Free All the Brittneys
(Brittney Griner in the Russian Court photo credit)
We cannot possibly know all of the back channel diplomatic and legal maneuvering going on in the case of Brittney Griner, the Olympic champion and WNBA star now sentenced to 9 years in a Russian prison for possessing cannabis oil cartridges in her luggage. We can imagine that Russian President Putin and his gang were overjoyed to have such a valuable pawn in Russia’s political chess match with the United States and the free world even as Putin pursues an appallingly vicious war against Ukraine. We can hear some critics chortling that the basketball player got what she deserved for using a substance that some states have legalized but the federal government steadfastly has not, even though she had a medical prescription for the substance. We can hope that the negotiators for the U.S. and Russia will find a speedy and humane way to reach a deal to free Brittany and other Americans wrongfully imprisoned after show trials in Russia. Many of us hope to cheer for Brittany once more when she resumes her rightful place on the only court she ever wanted to dominate, the basketball court. We can also then resume the important and robust debate about why American women professional athletes are so poorly paid that they have to moonlight in other countries. Soccer’s professional women recently won a great victory for equal rights in pay, basketball should follow their lead!
But let’s set aside the politics for a moment to consider the person, and all persons like her who get swept up in the machinery of legal systems that have little mercy — particularly for persons of color, particularly for Black persons accused of marijuana offenses.
When I have watched parts of the Griner trial, seen the photos of her walk to the court while handcuffed to a Russian officer, looked at her in the cage used for prisoners in Russian courts — when I have seen her in these last few weeks, I have not seen a basketball star, but rather, a lonely, scared, emotionally scarred young woman, a Black woman so publicly experiencing what thousands of Black persons have experienced privately in our own legal system in the United States. The Griner case must force us to look in the mirror at how our own legal system treats minor marijuana offenses.

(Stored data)
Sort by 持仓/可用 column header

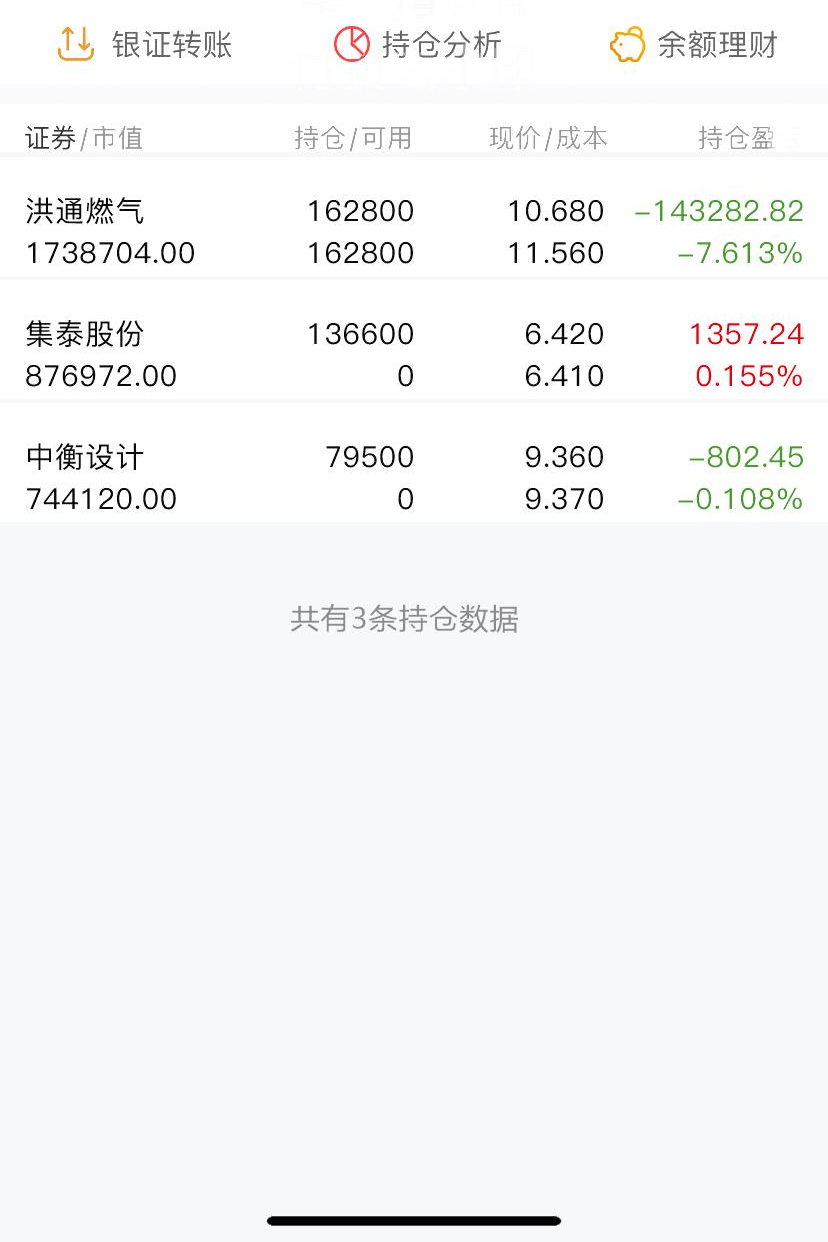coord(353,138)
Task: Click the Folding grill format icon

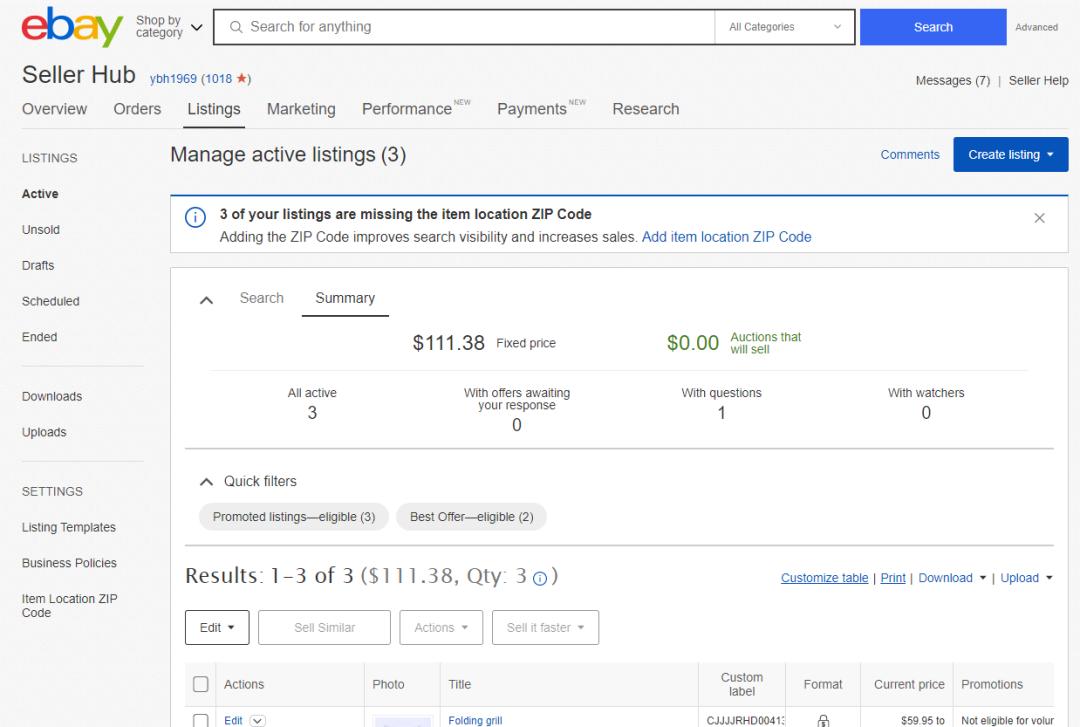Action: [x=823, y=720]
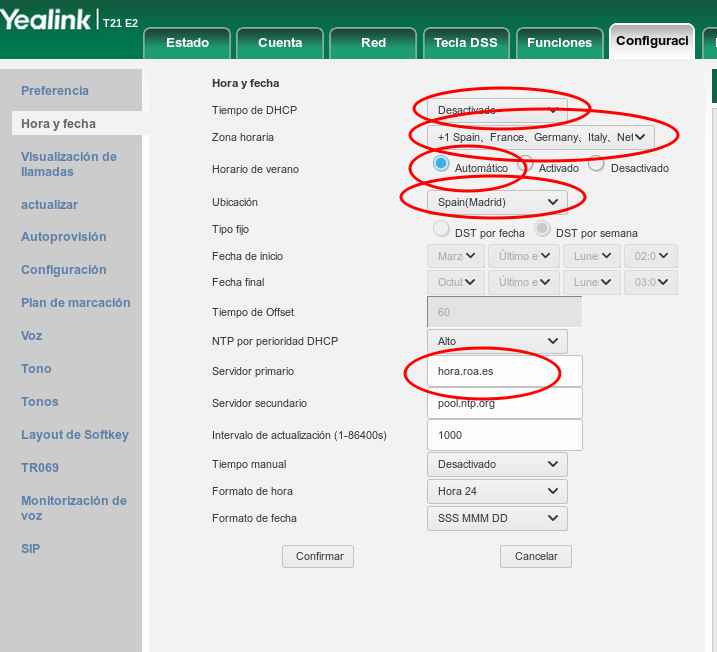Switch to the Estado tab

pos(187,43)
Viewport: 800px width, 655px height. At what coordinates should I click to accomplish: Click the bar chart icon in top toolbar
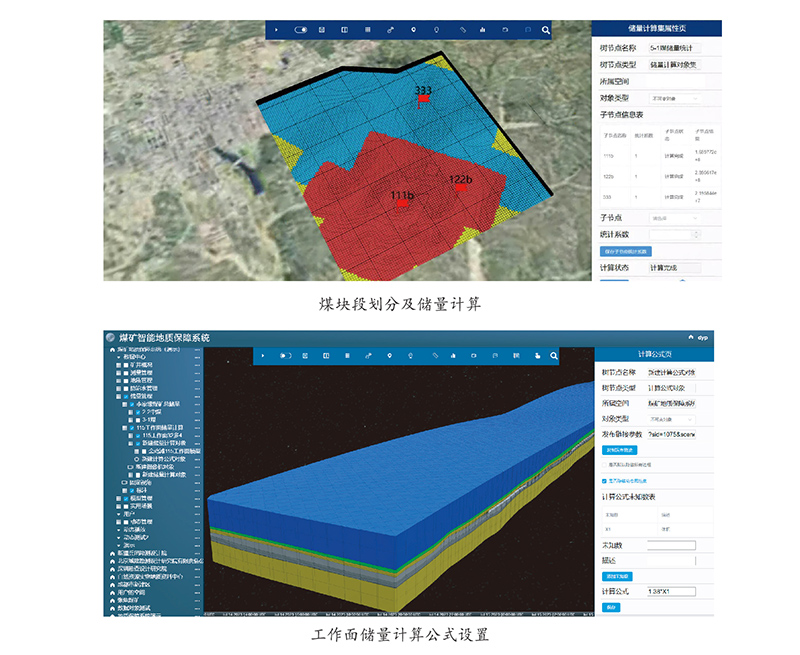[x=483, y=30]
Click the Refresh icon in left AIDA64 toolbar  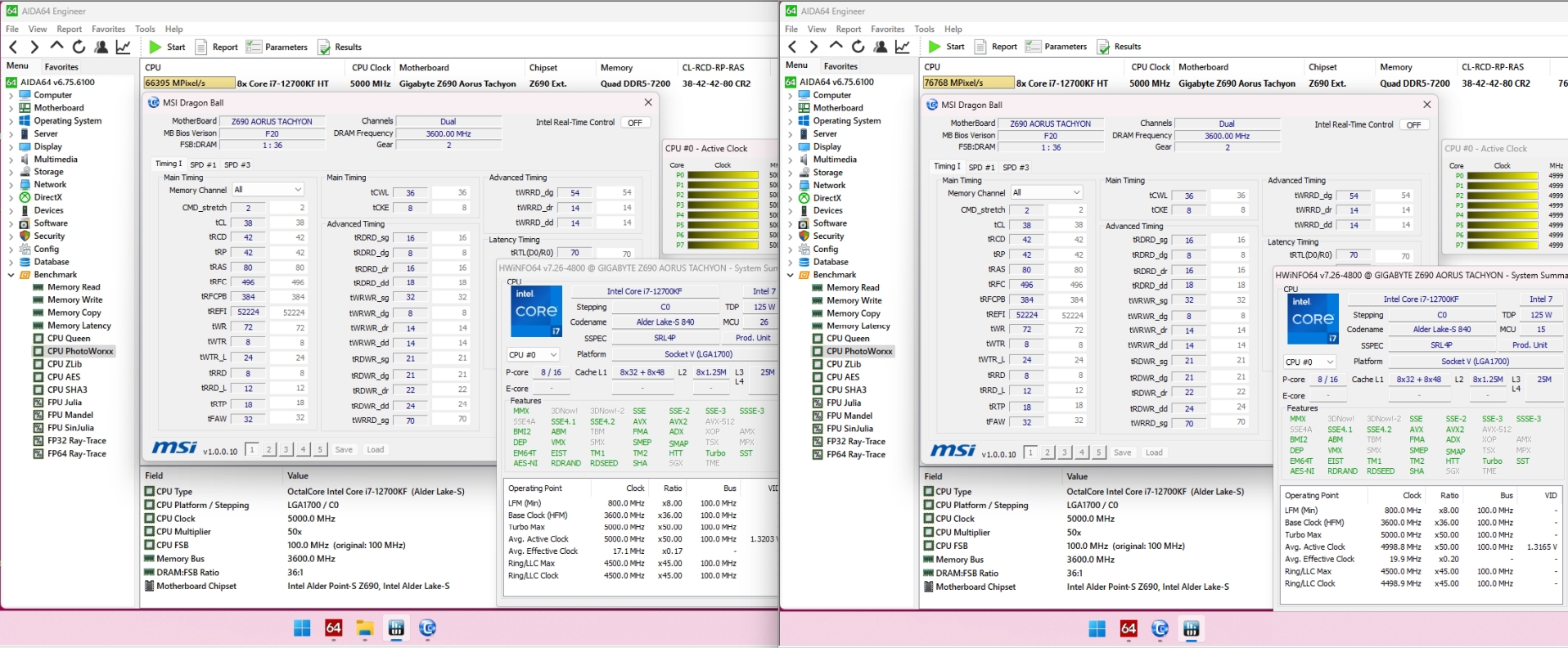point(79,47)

What to work on:
1. Change "handcuffed" to "chained" in the Brittney Griner piece from "When I have watched" to "minor marijuana offenses.", and give that stretch in full.
2. Take the piece on Brittney Griner further, continuing after its final sentence.

Results for the exercise:
1.
When I have watched parts of the Griner trial, seen the photos of her walk to the court while chained to a Russian officer, looked at her in the cage used for prisoners in Russian courts — when I have seen her in these last few weeks, I have not seen a basketball star, but rather, a lonely, scared, emotionally scarred young woman, a Black woman so publicly experiencing what thousands of Black persons have experienced privately in our own legal system in the United States. The Griner case must force us to look in the mirror at how our own legal system treats minor marijuana offenses.

2.
Hundreds of thousands of persons in the U.S. are arrested every year on marijuana offenses, and Black persons are about four times more likely than whites to be arrested for marijuana possession even though usage data shows the same level of use comparing racial groups. (ACLU: A Tale of Two Countries: Racially Targeted Arrests in the Era of Marijuana Reform) Even though 18 states and DC have taken steps for partial or full legalization of marijuana, some for medical uses and some for full recreational use, the volume of arrests remains high — and the impact on Black families and communities, in particular, remains egregious. Tens of thousands of persons in the U.S. prison system are incarcerated for possession of small amounts of marijuana, and Black persons are a disproportionate number of that group.
Reasonable people can have many differences of opinion when it comes to the question of full legalization of marijuana. But the real question that begs for more enlightened solutions is whether this nation will ever achieve true racial justice when selective enforcement of marijuana laws continues to target Black persons disproportionately for criminal prosecution, and whether this nation’s resources should continue to fund the practice of incarceration for possession of small amounts especially when the evidence so clearly shows profound racism in the application of the law. Surely the tax dollars we spend on imprisoning persons for minor offenses could be better spent on improved education about drugs (and alcohol!) and better access to health resources, including emotional health resources.
We can be and should be legitimately outraged at the Russian behavior in the Griner case. But let’s free all the Brittneys. Let’s channel some of that outrage into reforming our own domestic legal system that perpetrates racial injustice in the selective enforcement of marijuana laws and cruel methods of punishment for minor offenses.